The business, tucked in the basement of a 100-year-old schoolhouse, faced closure when Hollywood announced plans to convert to a new digital format, ending the days of film projection for theaters across the country.
“They’re going completely digital in their distribution, which means all small theaters have to … convert or die,” said Karin Litzmann, owner and operator of the Speakeasy for the last four years. “Every small theater in America is faced with this choice and it’s really expensive so a lot of them are being forced to close.”
Unable to come up with the money to change her system over, Litzmann would have had to shut her doors as well if help had not arrived at the perfect moment in the form of a major town renovation project.
Breckenridge and the Summit County government joined forces last year to restore the Old CMC building, which houses the Speakeasy, as a renovated space for a library, community center and digital movie theater.
The conversion to digital will be included in the renovation, allowing the community theater to return to its former glory at the end of a nearly two-year closure, which began Friday.
Members of the Breckenridge Town Council prioritized theater’s conversion – expected to cost $183,000 – as part of the project, saying the theater was an asset for the community that they did not want to lose.
“This council and the council before it and the council before that all seem to have valued the Speakeasy that the town really wants to embrace and nurture,” Breckenridge Mayor John Warner said.
“If our community wanted to have a first-run film, the only way to do that is ultimately to end up with a digital projection room. This council really thinks that’s important.”
The Speakeasy said a temporary goodbye to its patrons with a pizza party Friday night and a showing of Casablanca, it’s last feature film presentation before it reopens after the renovation. Crowds packed the small theater for the event.
The party included a presentation by Warner on the history and future of the theater space as well as a silent auction to support the renovation.
The estimated $7.4 million cost of the building upgrade will be split between the town and the county and supplemented with private donations.
For Litzmann, the closure will mean an extended vacation, which she said she plans to spend traveling.
“I’m buying a backpack and I’m going to see parts of the world I haven’t seen,” she said. “It will definitely be a nice break and it’s great that I have something positive to look forward to. It’s not just time off, but something really wonderful to come back to Breckenridge for.”

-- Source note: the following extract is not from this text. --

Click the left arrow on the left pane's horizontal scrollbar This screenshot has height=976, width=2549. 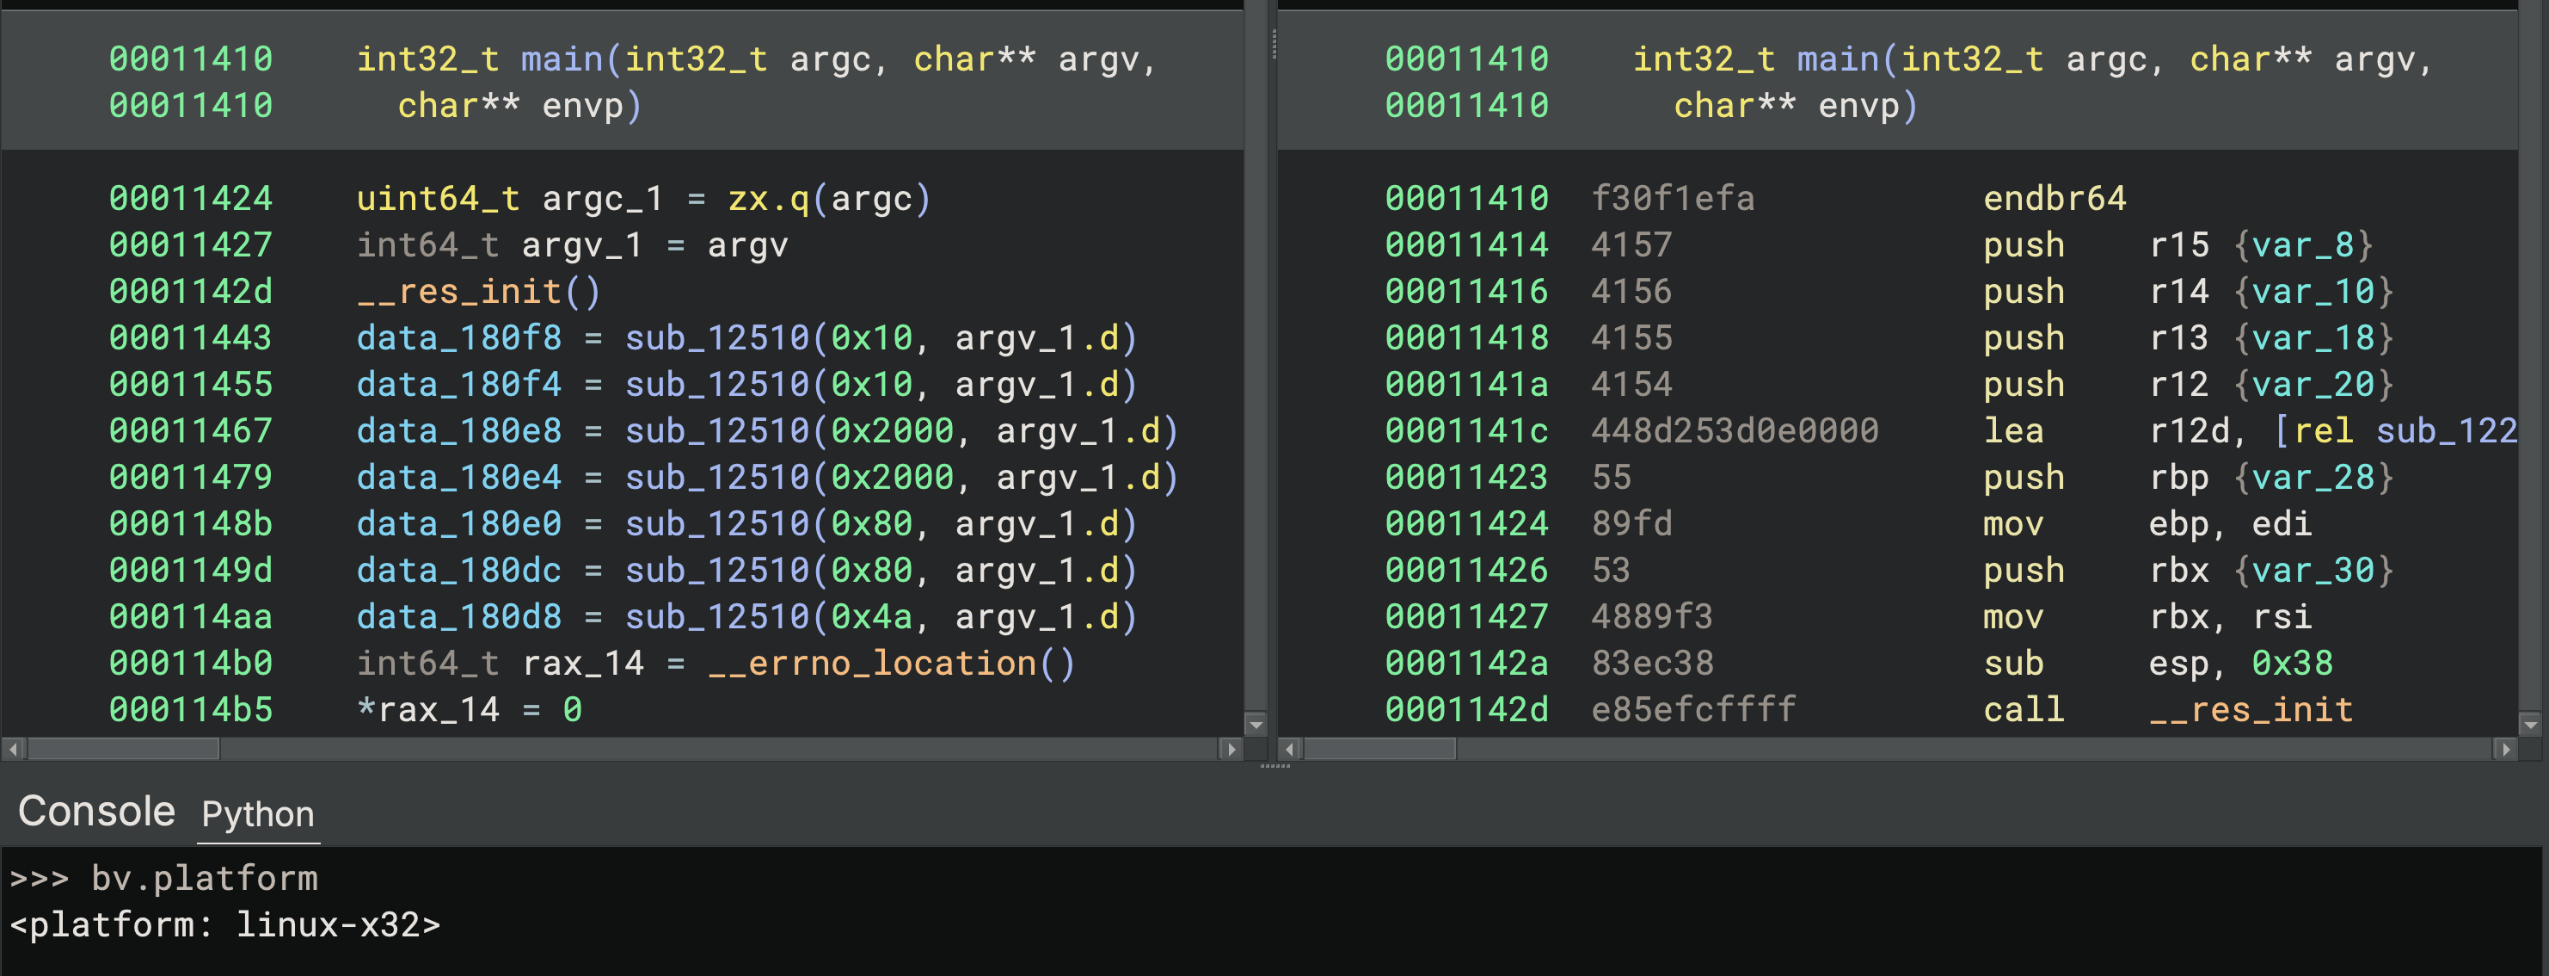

Opened in the late 1990s, the Speakeasy plays up its historic location in both name and decor, with an interior dedicated to the old-time glamour of an earlier era in the film industry.
Its refreshment lounge is cozy and dated, the walls are papered with movie posters and hand-painted renderings of Hollywood legends and the lone auditorium packs only a few dozen seats, flanking a red carpet.
The transition to digital will impact that image in a way. Conversion will mean cleaner film projection, comparable to the difference between vinyl and compact discs.
“It will be crisper, sharper and maybe not as rich a medium,” said Litzmann, who spent 20 years editing movies and began her career working with actual film. “It’s kind of sad for me. I’m old school that way.”
The renovated theater will feature an upgraded auditorium, snack bar and restrooms.